Perfidy represents an especially serious violation of the law of war, one that is even identified as a “grave breach” at Article 147 of Geneva Convention No. IV. The historic but largely unrecognized legal effect of perfidy committed by Palestinian or Hezbollah terrorists, especially their recurrent resort to “human shields,” has been to immunize Israel from any legal responsibility for inadvertent counter-terrorist civilian harms. In this connection, even if Hamas and Islamic Jihad and Fatah and Hezbollah had not systematically engaged in deliberate violations, any terrorist-created links between civilians and insurgent warfare would still have bestowed upon Israel a legal justification for its defensive military actions.
This is not to suggest that Israel, in the future, should have a jurisprudential carte blanche in its applications of armed force, but only that the lawfulness of these critical applications will always need to be appraised in the context of identifiable enemy “perfidy.”
All combatants, including all insurgents in Gaza and Lebanon, are required to comply with the law of armed conflict. This firm requirement derives not only from the “Martens Clause,” a binding paragraph which makes its first appearance in the Preamble to the 1899 Hague Convention No. II on land warfare, but, additionally, from Article 3, common to the four Geneva Conventions of August 12,1949. It is also found at the two protocols to these Conventions.
For those who are unfamiliar with international law, or who intentionally seek to distort that law for narrowly propagandistic benefit, it is easy to tar Israel with contrived charges of “disproportionality.” Nonetheless, competent and fair legal scholars will always understand and acknowledge the significance of context.
International law is not a suicide pact. In the case of Israel, allegedly disproportionate resorts to force in Gaza and Lebanon theatres by the Israel Defense Forces have routinely represented the permissible outcome of antecedent Arab perfidy. Were it not for these egregious violations of the law of war by its terrorist adversaries, Israel would never have been obliged to wage its wars in a fashion that could create civilian harms.
Over the years, from war to war, has Israel somehow committed “aggressions” against Lebanon? An authoritative answer is readily at hand. At only Lebanon’s insistence, a formal state of war has existed between the two countries since the Jewish State first came into existence in May 1948.
Therefore, only an armistice agreement exists between Israel and Lebanon. Signed on March 23,1949, this pact was, by definition, not a war-terminating agreement, but merely a pledge, still not honored by the Lebanese side, to cease active hostilities on a temporary basis.
It is not legally possible for Israel to commit aggression against Lebanon. The latter considers itself in a formal and uninterrupted condition of belligerency with the Jewish State. A state cannot commit aggression against another state with which it is already at war.
Faced with multiple and sometimes cooperating enemies on several fronts who often make no secret of their genocidal intentions, Israel has still managed to display admirable respect for the law of armed conflict. Indeed, in starkly marked contrast to the conscious indiscriminacy of its myriad terrorist foes in both Gaza and Lebanon, Jerusalem has actually been able to stay true to this law.

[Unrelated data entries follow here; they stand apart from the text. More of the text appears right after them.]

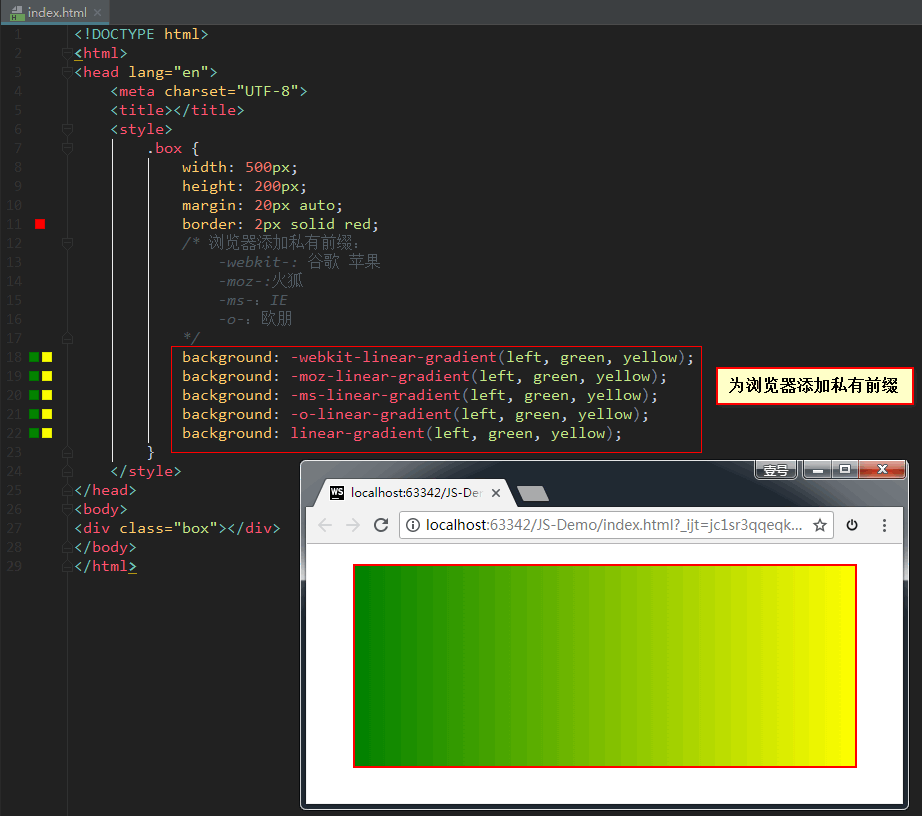
Task: Open Chrome's three-dot menu
Action: 884,525
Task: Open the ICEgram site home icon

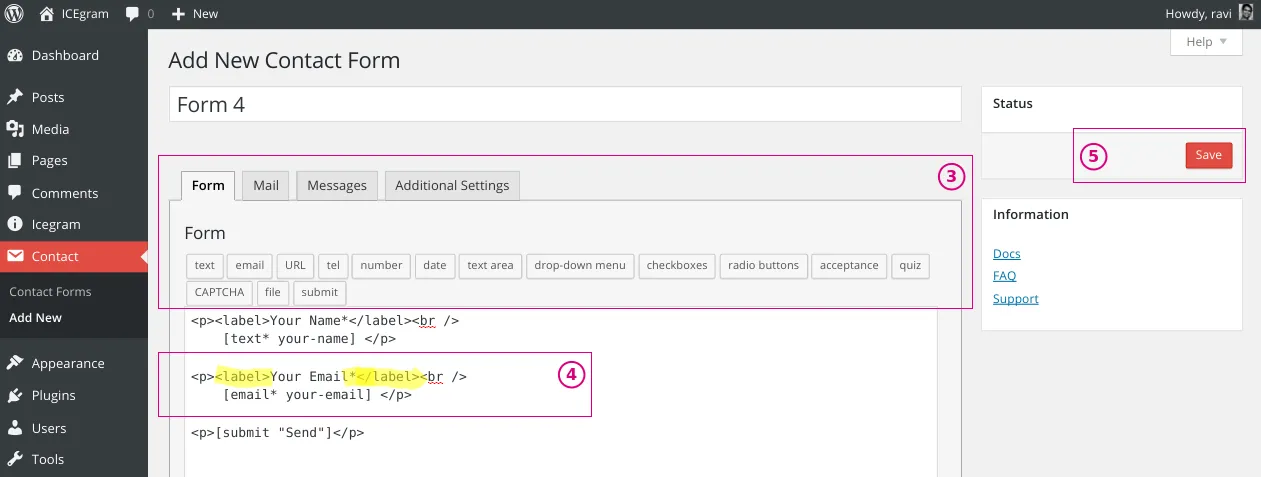Action: [x=47, y=14]
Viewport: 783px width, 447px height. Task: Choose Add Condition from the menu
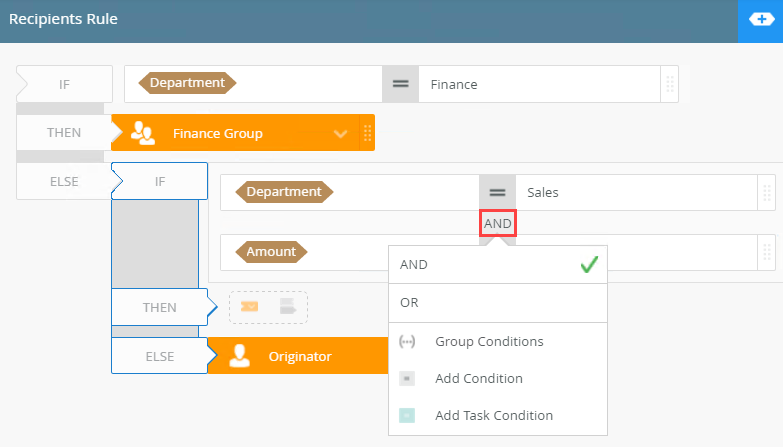[479, 379]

The core legal issue in endless Middle East conflict is not about Israeli “disproportionality. “ It is, rather, about a persistent and relentless enemy inclination to terrorism and perfidy. Until this destabilizing inclination is better understood and suitably curbed, Israel’s basic right to stay alive must include utterly indispensable resorts to military self-help.
International law is not a suicide pact.